Materials scientist Jonathan Berger has developed a solid foam that he describes as “the most efficient in the universe.”
Called Isomax, this material—in comparison to other similar engineering materials—has the highest stiffness to lightness ratio, meaning that for its relatively low density, it has the highest stiffness, resisting crushing and shearing forces that would buckle and flatten denser, heavier materials.
It also can be easily manufactured and, with fairly minor tweaks, changed to emphasize different properties to function in various ways without sacrificing its structural integrity.
“We were trying to answer the fundamental question of how to add space to stuff,” Berger says, of the research behind Isomax.
Void space, he explains, is an aspect that plays an important role in the qualities of virtually every object, such as the functionality of buildings, the taste and texture of foods, or the ability of our shoes to cushion our feet.
How that space is utilized, enclosed, or set apart, contributes to the objects’ characteristics such as softness, weight, flexibility, stiffness, and strength.
2 basic shapes: triangle and cross
Key to the innovative technology behind Isomax is an old science: geometry.
The foam has an ordered topology of regularly occurring cells featuring two basic shapes—the triangle and the cross. Taken into three-dimensional space, the cells look like contiguous pyramids—some with three diagonal faces and a base; or four diagonal faces reinforced with diagonal intersecting “walls” in their interiors that resemble the insides of wine cases.
Each shape, says Berger, was chosen because of its unique properties.
The intersecting walls of the three-dimensional cross shape are ideal for resisting perpendicular crushing forces, while the pyramidal shapes, long known for their stability, resist shearing forces.
Combined in a repeating pattern, these cells are made to withstand forces from all directions while maintaining the foam’s low density, making it ideal as a structural material.
“Because it has certain symmetries and alignments and achieves the theoretical bounds for stiffness, there is no other material like it,” says Berger, a researcher at the University of California, Santa Barbara.
Lighter cars and stronger knees
The relatively simple yet effective design lends itself well towards the foam’s creation from a variety of material classes to take advantage of certain properties. The strength and malleability of metals can be used to build futuristic buildings and other structures without sacrificing architectural soundness.
Fiber composites in this design could lead to lighter vehicles that are still able to resist the forces of an impact.
Additionally, this solid foam’s versatility can be used as a functionally graded material, useful in situations in which one part of an object must have different physical properties than another part.
For instance, a hip replacement must be stiff enough to provide shape and support, while the surface that comes in contact with the pelvis would ideally be soft and flexible enough to allow for weight bearing without grinding away at the socket.

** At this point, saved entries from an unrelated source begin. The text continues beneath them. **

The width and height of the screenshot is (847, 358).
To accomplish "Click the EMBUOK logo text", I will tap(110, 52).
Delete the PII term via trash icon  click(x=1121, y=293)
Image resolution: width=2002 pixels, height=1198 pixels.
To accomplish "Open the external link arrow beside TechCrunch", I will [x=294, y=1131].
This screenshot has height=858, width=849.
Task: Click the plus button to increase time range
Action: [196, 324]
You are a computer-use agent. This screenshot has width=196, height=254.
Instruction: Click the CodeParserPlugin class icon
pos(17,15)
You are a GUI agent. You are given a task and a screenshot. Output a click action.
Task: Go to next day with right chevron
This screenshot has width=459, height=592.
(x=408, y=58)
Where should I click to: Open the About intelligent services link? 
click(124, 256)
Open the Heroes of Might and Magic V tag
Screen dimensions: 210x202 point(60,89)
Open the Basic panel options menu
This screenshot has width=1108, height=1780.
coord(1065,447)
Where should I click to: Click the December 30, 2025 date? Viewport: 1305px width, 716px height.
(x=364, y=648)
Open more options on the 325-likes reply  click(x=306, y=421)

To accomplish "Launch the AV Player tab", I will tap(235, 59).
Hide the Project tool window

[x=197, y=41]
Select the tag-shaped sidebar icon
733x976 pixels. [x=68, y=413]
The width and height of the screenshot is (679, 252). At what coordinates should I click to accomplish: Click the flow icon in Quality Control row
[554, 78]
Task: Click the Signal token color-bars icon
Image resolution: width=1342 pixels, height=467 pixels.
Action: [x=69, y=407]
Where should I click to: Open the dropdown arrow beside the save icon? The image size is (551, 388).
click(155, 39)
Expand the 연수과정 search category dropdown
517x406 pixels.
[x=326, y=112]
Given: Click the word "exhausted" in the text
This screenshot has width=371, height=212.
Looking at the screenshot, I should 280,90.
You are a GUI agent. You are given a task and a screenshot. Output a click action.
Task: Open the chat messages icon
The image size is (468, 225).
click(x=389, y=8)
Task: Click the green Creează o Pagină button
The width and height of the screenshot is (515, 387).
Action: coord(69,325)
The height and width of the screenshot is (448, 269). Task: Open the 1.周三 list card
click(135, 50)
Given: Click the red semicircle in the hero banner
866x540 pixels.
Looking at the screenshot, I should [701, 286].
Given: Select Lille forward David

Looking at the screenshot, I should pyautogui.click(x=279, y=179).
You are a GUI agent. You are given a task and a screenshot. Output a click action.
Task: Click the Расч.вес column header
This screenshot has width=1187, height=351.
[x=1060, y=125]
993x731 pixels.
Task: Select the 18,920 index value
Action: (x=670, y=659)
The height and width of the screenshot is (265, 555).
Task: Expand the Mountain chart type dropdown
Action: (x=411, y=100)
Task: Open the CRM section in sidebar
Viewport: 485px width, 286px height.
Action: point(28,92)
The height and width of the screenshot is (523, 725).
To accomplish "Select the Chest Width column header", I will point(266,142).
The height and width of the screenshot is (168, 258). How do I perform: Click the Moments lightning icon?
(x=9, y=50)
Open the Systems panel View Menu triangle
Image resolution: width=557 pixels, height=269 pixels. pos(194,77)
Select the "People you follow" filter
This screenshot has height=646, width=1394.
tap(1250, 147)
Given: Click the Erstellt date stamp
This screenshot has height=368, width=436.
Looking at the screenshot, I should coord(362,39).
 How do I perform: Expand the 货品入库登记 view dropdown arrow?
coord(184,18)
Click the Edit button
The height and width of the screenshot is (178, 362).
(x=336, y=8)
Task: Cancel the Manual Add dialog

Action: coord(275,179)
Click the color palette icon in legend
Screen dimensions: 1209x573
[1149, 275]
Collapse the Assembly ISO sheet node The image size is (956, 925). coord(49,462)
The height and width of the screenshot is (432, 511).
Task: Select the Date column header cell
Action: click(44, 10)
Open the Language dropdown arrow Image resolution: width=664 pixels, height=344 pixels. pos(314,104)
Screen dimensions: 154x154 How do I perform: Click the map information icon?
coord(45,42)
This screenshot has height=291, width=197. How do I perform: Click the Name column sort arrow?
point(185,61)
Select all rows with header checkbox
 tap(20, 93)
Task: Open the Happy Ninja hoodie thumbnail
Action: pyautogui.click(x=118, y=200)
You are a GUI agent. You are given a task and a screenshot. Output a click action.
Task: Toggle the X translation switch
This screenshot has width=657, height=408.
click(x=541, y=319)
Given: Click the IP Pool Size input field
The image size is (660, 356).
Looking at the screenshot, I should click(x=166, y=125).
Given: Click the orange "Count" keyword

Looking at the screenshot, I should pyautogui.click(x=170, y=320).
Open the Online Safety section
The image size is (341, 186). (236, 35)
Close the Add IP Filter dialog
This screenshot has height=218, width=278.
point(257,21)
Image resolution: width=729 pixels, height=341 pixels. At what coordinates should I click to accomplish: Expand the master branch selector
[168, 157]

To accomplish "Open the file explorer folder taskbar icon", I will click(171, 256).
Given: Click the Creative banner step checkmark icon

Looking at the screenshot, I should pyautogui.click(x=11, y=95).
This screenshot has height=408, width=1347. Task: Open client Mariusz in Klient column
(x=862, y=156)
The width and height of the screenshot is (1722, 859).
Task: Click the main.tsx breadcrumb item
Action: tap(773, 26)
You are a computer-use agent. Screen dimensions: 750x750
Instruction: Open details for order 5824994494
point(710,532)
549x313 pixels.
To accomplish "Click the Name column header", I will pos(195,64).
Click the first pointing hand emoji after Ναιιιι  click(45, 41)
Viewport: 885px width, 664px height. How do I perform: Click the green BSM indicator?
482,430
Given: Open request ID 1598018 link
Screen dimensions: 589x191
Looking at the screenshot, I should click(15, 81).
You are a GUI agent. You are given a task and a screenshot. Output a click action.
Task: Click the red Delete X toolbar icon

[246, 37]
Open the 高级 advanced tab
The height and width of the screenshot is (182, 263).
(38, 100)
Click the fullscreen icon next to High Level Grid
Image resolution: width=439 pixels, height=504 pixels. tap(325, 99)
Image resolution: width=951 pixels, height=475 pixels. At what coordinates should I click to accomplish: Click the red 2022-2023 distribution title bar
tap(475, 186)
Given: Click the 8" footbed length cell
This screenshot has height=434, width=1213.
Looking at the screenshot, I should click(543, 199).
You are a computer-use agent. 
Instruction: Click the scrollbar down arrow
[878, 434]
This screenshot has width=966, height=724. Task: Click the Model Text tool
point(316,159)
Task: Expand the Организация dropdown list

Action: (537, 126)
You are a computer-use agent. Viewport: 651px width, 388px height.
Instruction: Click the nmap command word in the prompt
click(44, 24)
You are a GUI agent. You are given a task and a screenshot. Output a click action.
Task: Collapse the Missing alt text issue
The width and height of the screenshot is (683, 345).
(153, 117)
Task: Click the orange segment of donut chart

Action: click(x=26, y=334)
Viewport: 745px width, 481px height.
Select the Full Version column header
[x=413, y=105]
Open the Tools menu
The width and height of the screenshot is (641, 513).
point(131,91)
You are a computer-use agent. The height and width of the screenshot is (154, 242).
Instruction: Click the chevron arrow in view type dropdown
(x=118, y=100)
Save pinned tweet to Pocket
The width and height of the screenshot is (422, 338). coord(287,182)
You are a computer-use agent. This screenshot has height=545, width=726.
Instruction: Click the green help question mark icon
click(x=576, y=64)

“We can make the walls of the cells thicker and denser at one end and then thinner at the other end,” Berger says. The walls could be removed to leave a lattice structure that could serve as a replacement for knees or other bones that have to provide structure while allowing for blood flow, he adds.
Isomax’s low density for its stiffness means that things made from it require less material for the desired amount of strength, notes Berger.
Using the material in certain objects, such as vehicles, could make them more energy efficient, and the foam’s regularly repeating cellular structure makes it simple to manufacture and scale to demand.
Isomax is in the early stages of development, but Berger continues to refine it and prepare it for the market through Nama Development, a company he formed with the help of UC Santa Barbara’s Technology Management Program.